* [Written instruction 1]:
In the passage on the study's statistical analysis, what significance level was adopted?
** begin Text passage **
Regarding learning performance, online engagement, and system usage analytics, pretest, and posttest scores were used to decide whether there was a statistically significant difference between the pretest and posttest and the two groups. In the study, paired sample t-test and Analysis of Covariance (ANCOVA) were used to compare the students’ achievement scores and the answers given to the self-reported scales. The normality of the data was checked, and the kurtosis and skewness were found to be between − 1.5 and 1.5. ANCOVA assumptions were tested. These analyses were carried out by the Statistical Package for the Social Sciences (SPSS) and a significance level of p < 0.05 was adopted for the study.
** end Text passage **
** begin Extracted information **
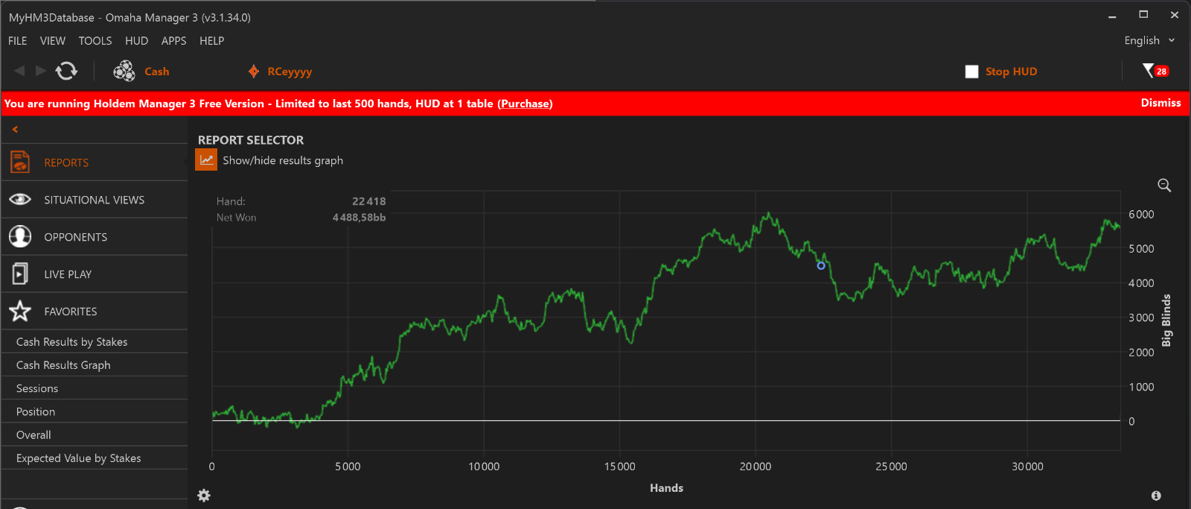Open graph settings gear icon
1191x509 pixels.
coord(204,496)
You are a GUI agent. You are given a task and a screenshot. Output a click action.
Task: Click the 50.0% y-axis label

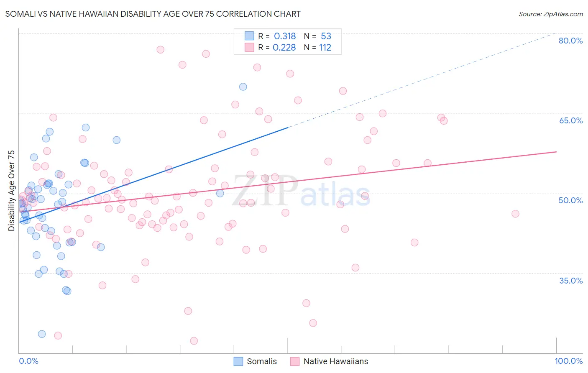click(570, 200)
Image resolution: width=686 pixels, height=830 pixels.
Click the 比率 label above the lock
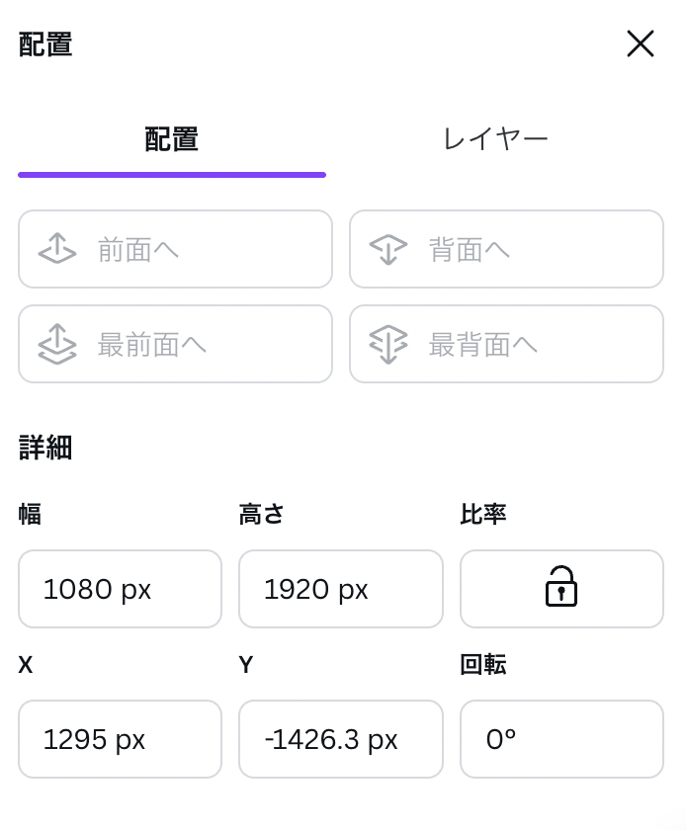point(483,515)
** end Extracted information **
* [Written instruction 2]:
Copy every one of the pointing records above word for word, leaving the pictures out.

* [Answer 1]:
p < 0.05

* [Answer 2]:
Open graph settings gear icon
1191x509 pixels.
coord(204,496)
You are a GUI agent. You are given a task and a screenshot. Output a click action.
Task: Click the 50.0% y-axis label

click(570, 200)
Image resolution: width=686 pixels, height=830 pixels.
Click the 比率 label above the lock
point(483,515)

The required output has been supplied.